Mercer Wealth, which globally has $160 billion in AUM, plans to boost its AUM in the region to $2-$3bn in the next 2-3 years from the present $1bn, said Yasir AbuShaban, a Dubai-based principal with Mercer Wealth.
“Within the next two to three years, we are looking at reaching $2 to $3 billion as a conservative estimate and we do see an opportunity to do so,” said Mr AbuShaban.
Mercer does not directly make investments, but allocates clients’ money they have discretion to, to professional asset managers. They also provide advice to clients.
“We have buying power. We can negotiate on their (client’s) behalf with asset managers to provide them lower fees than they otherwise would have to get on their own,” he added.
Mercer Wealth’s clients include sovereign wealth funds, family offices, and insurance companies among others.
From its office in Dubai, Mercer also looks after Africa, India and Turkey, where they also see opportunity for growth.
Wealth creation in Middle East and Africa (MEA) grew 8.5 per cent to $8.1 trillion last year from $7.5tn in 2015, higher than last year’s global average of 6 per cent and the second-highest growth in a region after Asia-Pacific which grew 9.9 per cent, according to consultancy Boston Consulting Group (BCG).
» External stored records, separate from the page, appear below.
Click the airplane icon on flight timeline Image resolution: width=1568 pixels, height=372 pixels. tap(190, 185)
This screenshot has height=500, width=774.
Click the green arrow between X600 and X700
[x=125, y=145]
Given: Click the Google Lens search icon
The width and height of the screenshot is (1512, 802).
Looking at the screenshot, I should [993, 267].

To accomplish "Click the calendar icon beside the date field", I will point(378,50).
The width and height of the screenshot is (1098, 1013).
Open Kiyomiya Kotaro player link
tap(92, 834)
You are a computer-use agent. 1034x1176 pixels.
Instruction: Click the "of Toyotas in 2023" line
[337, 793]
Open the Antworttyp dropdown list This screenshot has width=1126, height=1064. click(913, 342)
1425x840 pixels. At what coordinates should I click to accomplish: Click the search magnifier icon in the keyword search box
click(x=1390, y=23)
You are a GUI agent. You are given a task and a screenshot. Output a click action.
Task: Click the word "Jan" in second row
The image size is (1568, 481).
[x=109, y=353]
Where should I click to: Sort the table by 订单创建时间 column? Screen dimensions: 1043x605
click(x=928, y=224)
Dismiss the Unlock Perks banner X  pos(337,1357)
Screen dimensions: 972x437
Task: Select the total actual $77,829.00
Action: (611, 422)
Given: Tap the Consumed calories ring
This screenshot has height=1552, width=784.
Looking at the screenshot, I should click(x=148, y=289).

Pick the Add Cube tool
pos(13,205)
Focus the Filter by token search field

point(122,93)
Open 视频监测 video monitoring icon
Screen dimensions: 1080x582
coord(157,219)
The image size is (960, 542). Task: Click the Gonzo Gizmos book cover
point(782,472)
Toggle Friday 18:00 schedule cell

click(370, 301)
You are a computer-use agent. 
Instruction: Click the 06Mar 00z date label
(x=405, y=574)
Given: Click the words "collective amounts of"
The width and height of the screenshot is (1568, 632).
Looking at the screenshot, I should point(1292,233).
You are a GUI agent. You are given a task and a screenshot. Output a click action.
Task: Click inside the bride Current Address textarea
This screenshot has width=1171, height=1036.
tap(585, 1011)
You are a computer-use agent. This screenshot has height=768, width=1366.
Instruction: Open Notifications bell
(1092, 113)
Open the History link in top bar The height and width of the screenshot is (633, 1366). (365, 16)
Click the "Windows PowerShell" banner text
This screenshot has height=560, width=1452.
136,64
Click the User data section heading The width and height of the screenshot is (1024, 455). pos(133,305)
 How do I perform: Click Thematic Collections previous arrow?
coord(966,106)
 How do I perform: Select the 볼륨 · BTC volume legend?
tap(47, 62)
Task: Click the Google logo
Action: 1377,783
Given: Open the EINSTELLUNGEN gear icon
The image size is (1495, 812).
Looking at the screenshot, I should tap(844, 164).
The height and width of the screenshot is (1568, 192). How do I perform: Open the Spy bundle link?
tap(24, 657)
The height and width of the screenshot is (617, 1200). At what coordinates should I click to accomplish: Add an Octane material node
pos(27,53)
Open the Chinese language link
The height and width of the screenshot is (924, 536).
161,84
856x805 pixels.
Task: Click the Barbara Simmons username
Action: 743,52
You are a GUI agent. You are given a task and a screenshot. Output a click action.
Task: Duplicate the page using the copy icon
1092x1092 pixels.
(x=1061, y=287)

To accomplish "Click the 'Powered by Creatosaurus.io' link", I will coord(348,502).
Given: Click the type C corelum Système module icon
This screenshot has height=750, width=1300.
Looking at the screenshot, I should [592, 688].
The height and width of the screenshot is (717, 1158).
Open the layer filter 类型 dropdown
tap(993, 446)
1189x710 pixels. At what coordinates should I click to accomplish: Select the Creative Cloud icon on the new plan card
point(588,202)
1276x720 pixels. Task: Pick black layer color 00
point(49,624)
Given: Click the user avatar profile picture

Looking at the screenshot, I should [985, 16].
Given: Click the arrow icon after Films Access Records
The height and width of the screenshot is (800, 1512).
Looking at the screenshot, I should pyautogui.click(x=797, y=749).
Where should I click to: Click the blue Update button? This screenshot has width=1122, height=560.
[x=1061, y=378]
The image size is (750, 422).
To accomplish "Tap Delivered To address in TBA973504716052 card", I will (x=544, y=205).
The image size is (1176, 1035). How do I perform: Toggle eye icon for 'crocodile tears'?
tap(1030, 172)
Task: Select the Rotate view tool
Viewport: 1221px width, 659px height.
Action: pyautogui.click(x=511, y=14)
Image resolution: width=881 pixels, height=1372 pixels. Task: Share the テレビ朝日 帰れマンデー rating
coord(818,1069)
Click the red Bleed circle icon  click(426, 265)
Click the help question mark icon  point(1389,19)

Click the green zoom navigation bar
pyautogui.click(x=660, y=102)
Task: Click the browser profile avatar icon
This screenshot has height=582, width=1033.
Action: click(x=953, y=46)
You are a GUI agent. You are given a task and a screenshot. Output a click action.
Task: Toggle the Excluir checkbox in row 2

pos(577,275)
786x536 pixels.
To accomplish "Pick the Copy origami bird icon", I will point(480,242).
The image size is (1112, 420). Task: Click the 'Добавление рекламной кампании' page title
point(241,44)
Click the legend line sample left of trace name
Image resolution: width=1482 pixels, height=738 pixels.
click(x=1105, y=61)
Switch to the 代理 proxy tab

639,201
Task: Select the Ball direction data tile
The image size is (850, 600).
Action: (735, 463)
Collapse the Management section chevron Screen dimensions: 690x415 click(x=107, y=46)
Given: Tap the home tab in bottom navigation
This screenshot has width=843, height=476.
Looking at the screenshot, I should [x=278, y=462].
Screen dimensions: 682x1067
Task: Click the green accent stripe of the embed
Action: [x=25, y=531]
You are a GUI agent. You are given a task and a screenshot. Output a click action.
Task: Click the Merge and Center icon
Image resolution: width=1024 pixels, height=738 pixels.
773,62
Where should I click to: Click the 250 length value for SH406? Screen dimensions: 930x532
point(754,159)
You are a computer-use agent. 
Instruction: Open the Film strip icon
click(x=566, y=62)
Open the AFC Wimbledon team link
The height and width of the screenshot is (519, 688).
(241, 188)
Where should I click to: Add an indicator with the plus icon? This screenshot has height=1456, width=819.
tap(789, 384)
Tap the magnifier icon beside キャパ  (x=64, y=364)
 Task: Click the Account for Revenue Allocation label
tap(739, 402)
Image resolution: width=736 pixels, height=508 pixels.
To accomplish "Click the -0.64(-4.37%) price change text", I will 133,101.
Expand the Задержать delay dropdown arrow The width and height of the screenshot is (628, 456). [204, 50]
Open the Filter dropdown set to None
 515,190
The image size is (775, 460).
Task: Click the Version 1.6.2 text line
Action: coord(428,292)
In the region, where wealth grew just 1.9 per cent in 2015 compared with 2014, a pickup in oil prices has helped in wealth generation.
BCG is forecasting MEA wealth will rise to $12tn by 2021, growing at an annual average of 8 per cent.
Drivers of wealth generation in the region will be split evenly between new wealth creation and growth of performance of existing assets, according to BCG.
Another general trend in the region is clients’ looking for a comprehensive approach to investing, according to Mr AbuShaban.
“Institutional investors or some of the families are seeing a slowdown in the available capital they have to invest and in that sense they are looking at optimizing the way they manage their portfolios and making sure they are not investing haphazardly and different parts of their investment are working together,” said Mr AbuShaban.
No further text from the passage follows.